The memo was forwarded again to senior VA officials in April 2010.

The abuses detailed in that report were one of dozens of examples raised by VA critics about abuses and problems in VA scheduling. Two years ago, for example, the Government Accountability Office reported that VA schedulers were fudging wait times for veterans seeking outpatient care and avoiding using the electronic waitlist as required.

The GAO report includes a response from Shinseki's chief of staff at the time, John Gingrich, whose office was joined with Shinseki's through a single doorway. Gingrich wrote that the VA agreed with the findings and that the VA has "proactively taken steps in response to GAO's findings."

Shinseki said Thursday he could not recall having seen many of the reports.

The VA secretary, known for his quiet, low-key demeanor, couldn't effectively explain how it is that the scheduling abuses could go on and on, and be committed by relatively junior clerks, without being abruptly halted by him.

But a clue may come from the management style he has used during his career as a senior Army officer and at the VA. In a November 2012 interview with The Huffington Post, Shinseki explained that he has "spent a lifetime watching kids [young soldiers] make mistakes, because they were not trained or motivated or led to do well."
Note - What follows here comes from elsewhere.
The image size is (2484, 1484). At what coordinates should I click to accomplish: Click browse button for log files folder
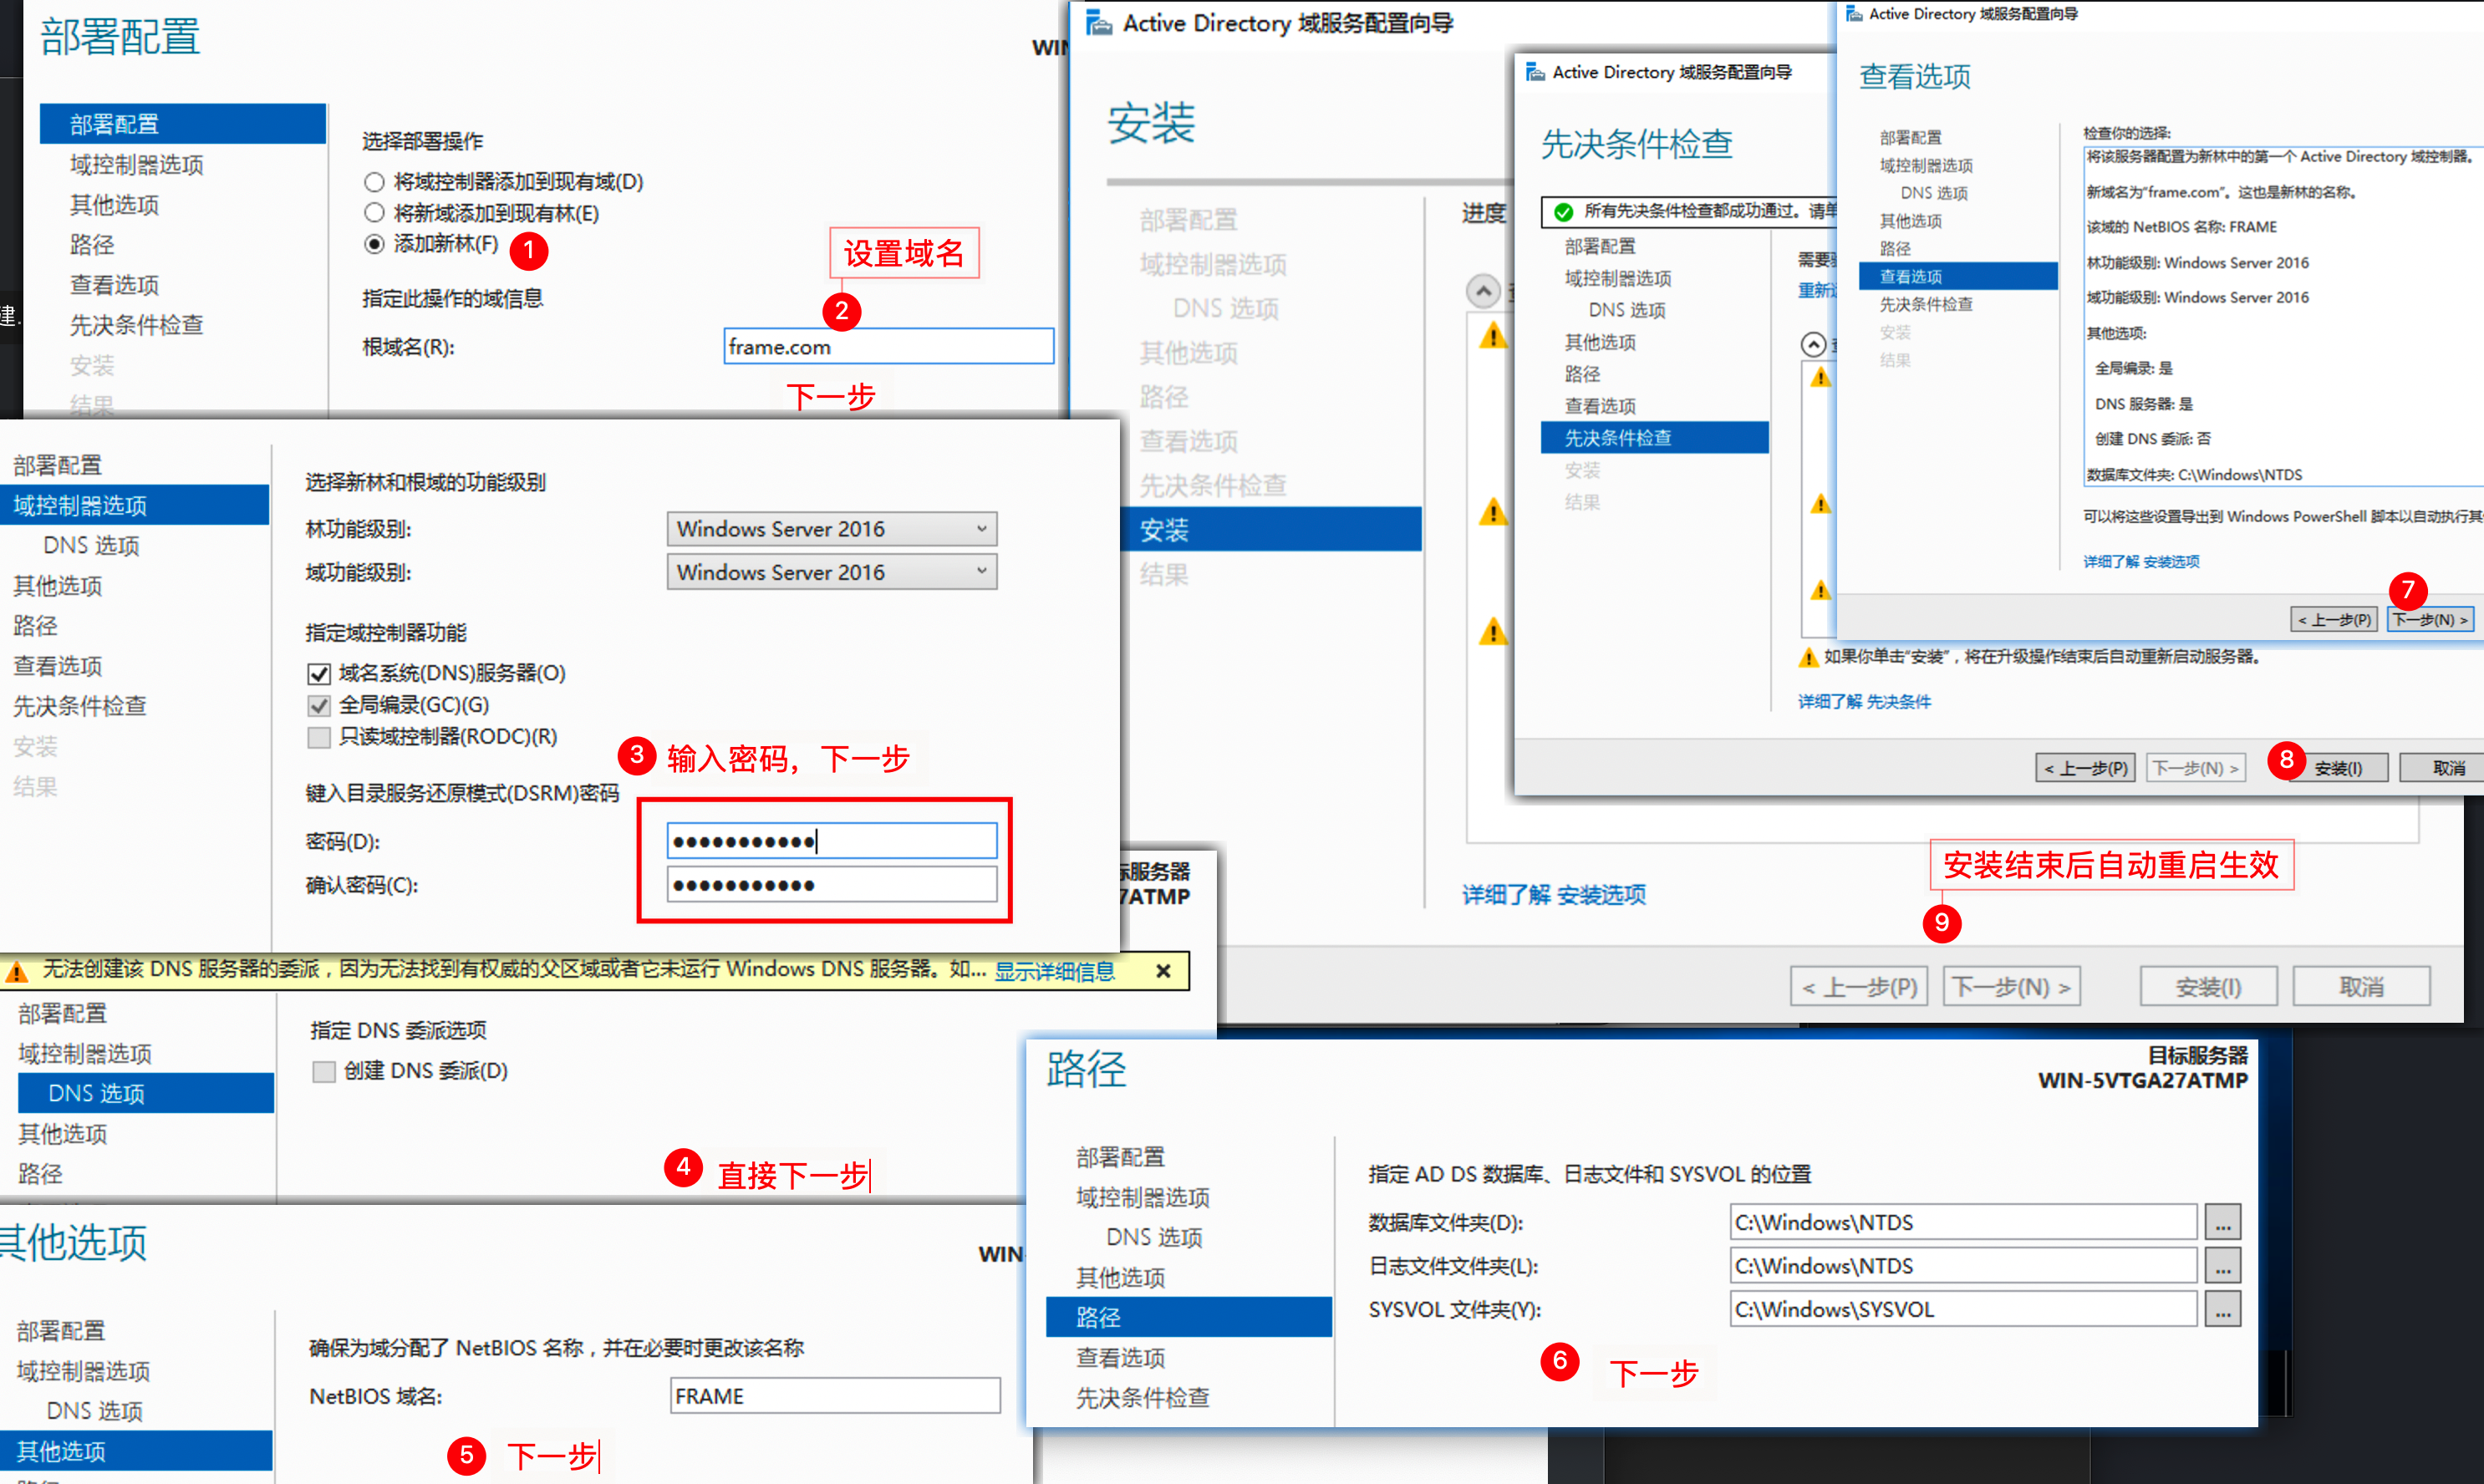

"I never faulted the kids," he said. Instead, he used those occasions "to motivate, improve, to work on leadership -- not to punish the individual. We are trying to get the same system within the VA."

Shinseki also said in that interview that he felt he could not turn down President Obama when he asked Shinseki, then in retirement, to take over the VA.

As Shinseki said, "I had no idea what I was getting into."